In 1998 my maternal grandmother, Esther, suffered a serious accident in a swimming pool when she slipped and hit the back of her neck. That accident led to several strokes that, after many years, began to affect her short and long-term memory, leading to moments of temporary, spatial, and emotional displacement.

I realized that her forgetfulness was not only physical but that she also experienced personal forgetfulness as an individual, and, as a woman.

When my grandfather Alfonso asked her to marry him, he told her that she had to choose between her career as an accountant and her love for him. When they got married my grandmother decided to quit her job and devoted herself full time to her home and family. However, for many years, she continued to struggle to return to work, which she eventually did. She studied a career again and for many years gave therapy to people in crisis.

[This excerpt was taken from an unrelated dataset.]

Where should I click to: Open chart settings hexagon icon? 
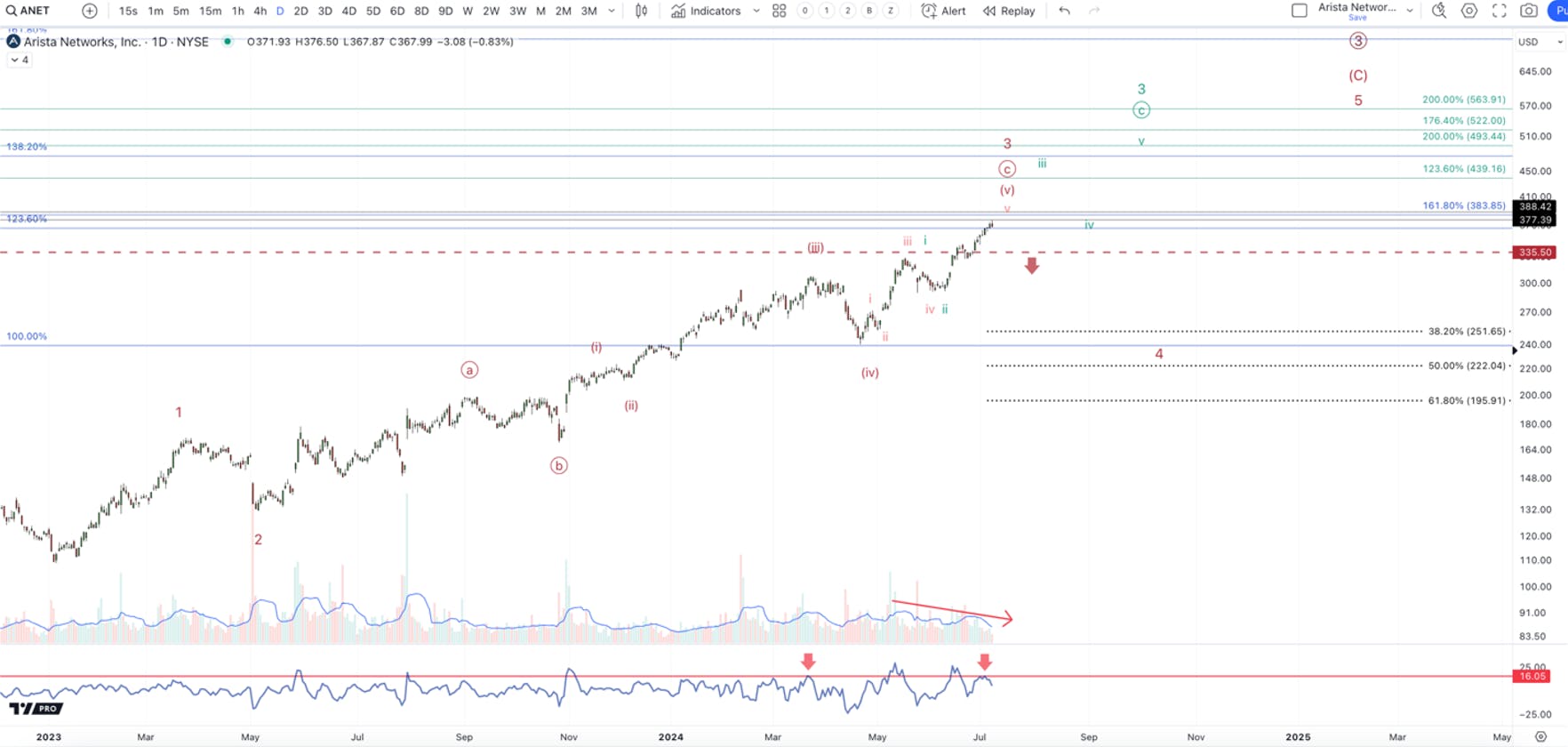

Using photography and archival material I seek to create a personal language through which I can rethink gender.

I chose to follow my grandmother’s life documenting and interpreting it in this way because I could relate to what she lived. The way women were treated when she was my age has not changed a lot from what I live in my everyday life in Mexico. Her fight is now my fight.

This essay is my way of understanding my unconscious inheritance following the maternal lineage of my family. It is my way of breaking with the repetitive pattern of submission and macho love. It is my way of not forgetting myself as an individual and as a woman.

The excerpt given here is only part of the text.